Dr. N. Sun gratefully acknowledges financial support from Collaborative Innovation Center of Suzhou Nano Science and Technology. This work was supported by National Institutes of Health (Nos. R21 CA240887, R21 CA235340, U01 CA198900, U01 EB026421, R01 CA246304, R01 CA253651, and R01 CA255727).

Following the management plan provide by UCLA Conflict of Interest Review Committee, Dr. Hsian-Rong Tseng would like to disclose that (1) he has a financial interest in CytoLumina Technologies Corp. and Pulsar Therapeutics Corp., and (2) the UC Regents have licensed intellectual properties invented by Dr. Tseng to CytoLumina and Pulsar. Other authors declare no conflict of interest.

N.S., Y.Z., and H.R.T. designed and performed most of the research and data analysis. N.S. performed the preparation and optimization of Click Beads. N.S. and P.Y. performed DLS, Zeta potential, SEM and TEM tests. J.S., H.Y., J.S. performed XPS analysis. B.T. and Z.P. performed the collection of blood samples and clinical information with assistance from S.J., J.T., N.F., and S.L. N.S., Z.P., J.W., C.Z., and R.Z. performed blood sample tests. N.S. and C.Z. performed FFPE sample testing.
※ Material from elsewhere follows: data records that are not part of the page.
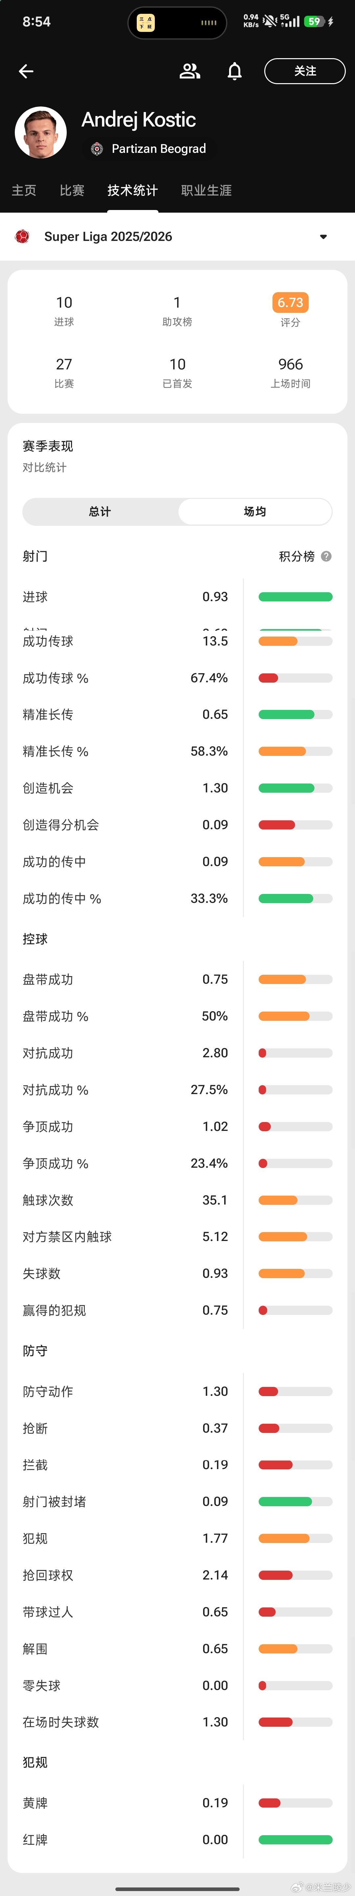This screenshot has height=1896, width=355.
Task: Switch the stats toggle to 总计
Action: click(100, 512)
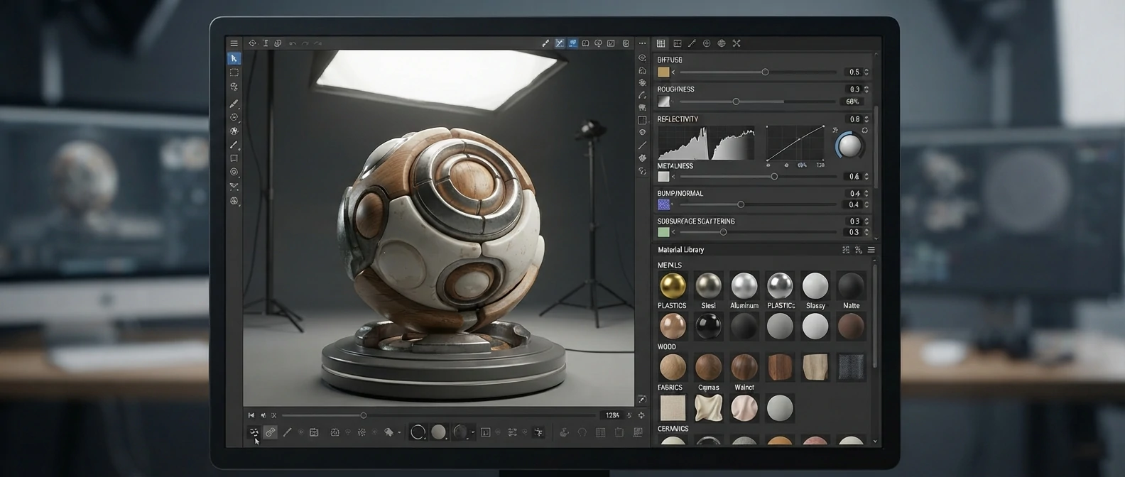Toggle the second blue highlighted view button
This screenshot has height=477, width=1125.
point(572,43)
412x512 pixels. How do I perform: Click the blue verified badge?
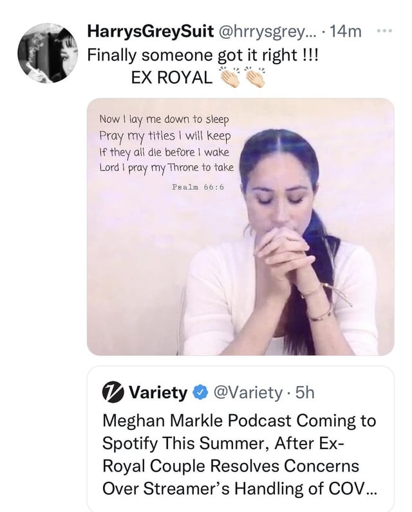point(200,391)
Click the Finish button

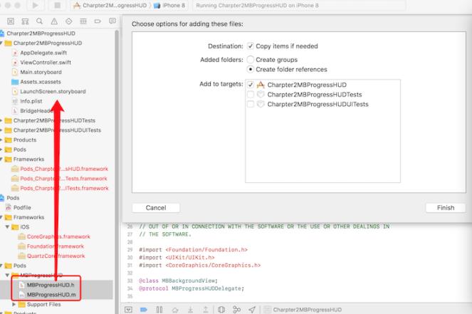point(445,208)
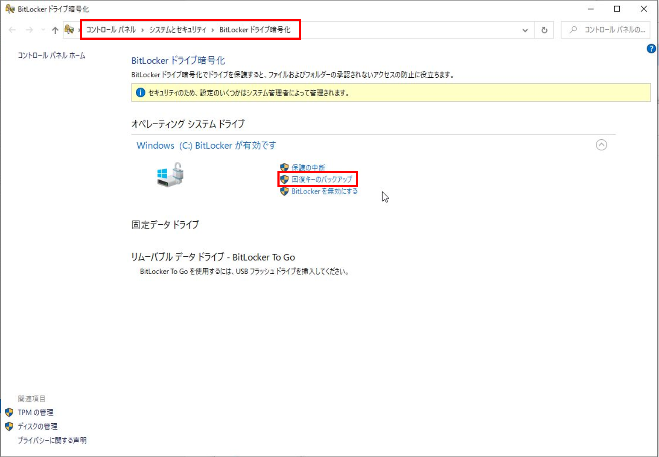Click the shield icon beside 回復キーのバックアップ

tap(284, 179)
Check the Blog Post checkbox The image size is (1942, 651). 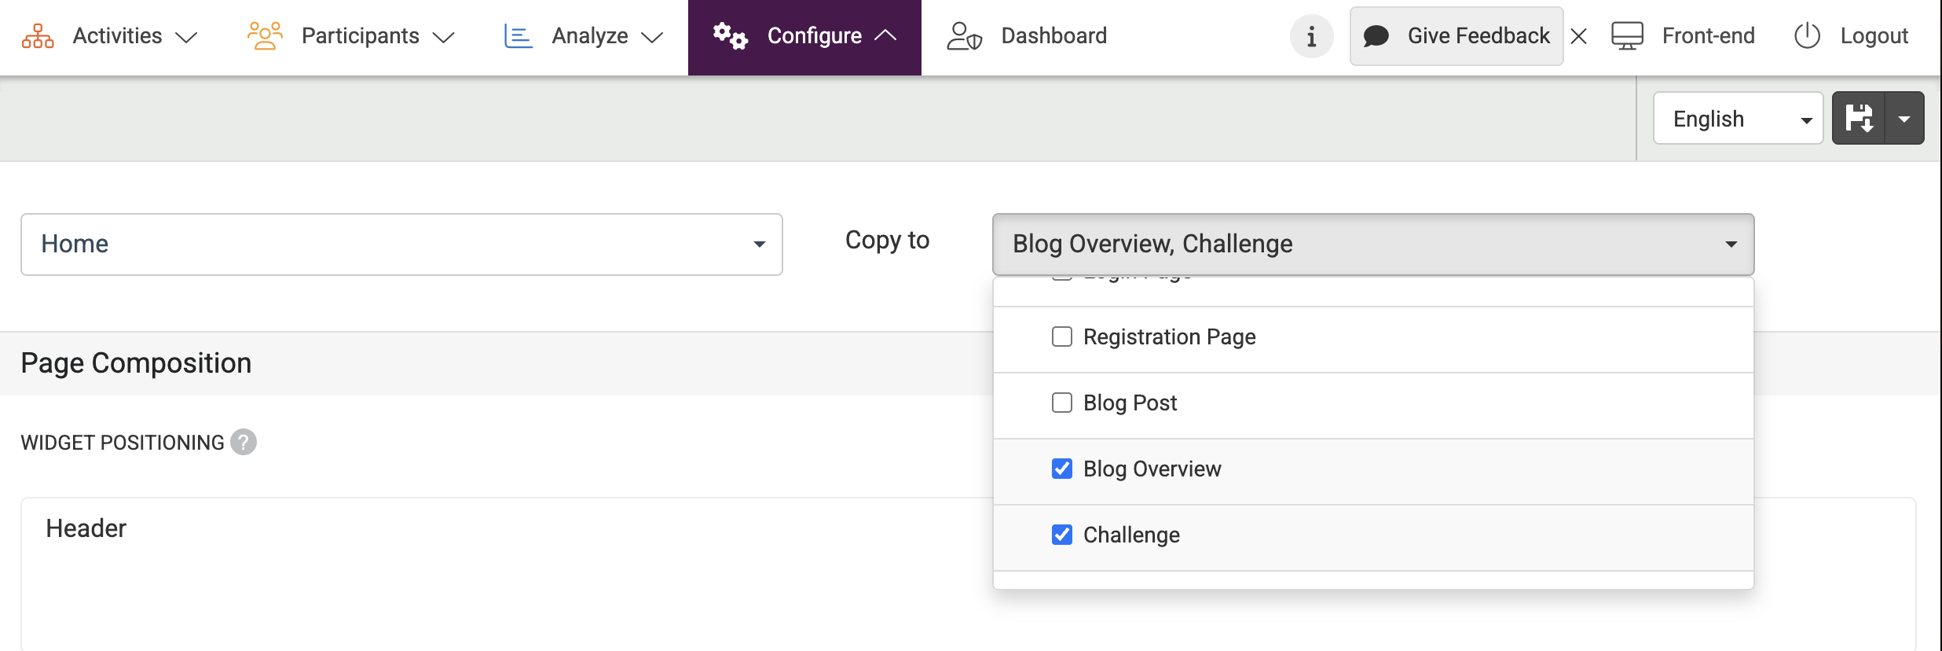click(x=1062, y=403)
N.S. and Y.Z. made schematic diagrams and figures with assistance from T.Z. W. X., T.Z., J.W., N.S., Y.Z., and H.R.T. wrote and revised the manuscript with input from A.K., H.Z., V.A., R.P., J.T., J.T., S.J., and N.F. Y.Z. and H.R.T. oversaw project execution.

The data that support the findings of this study are available from the corresponding author upon reasonable request.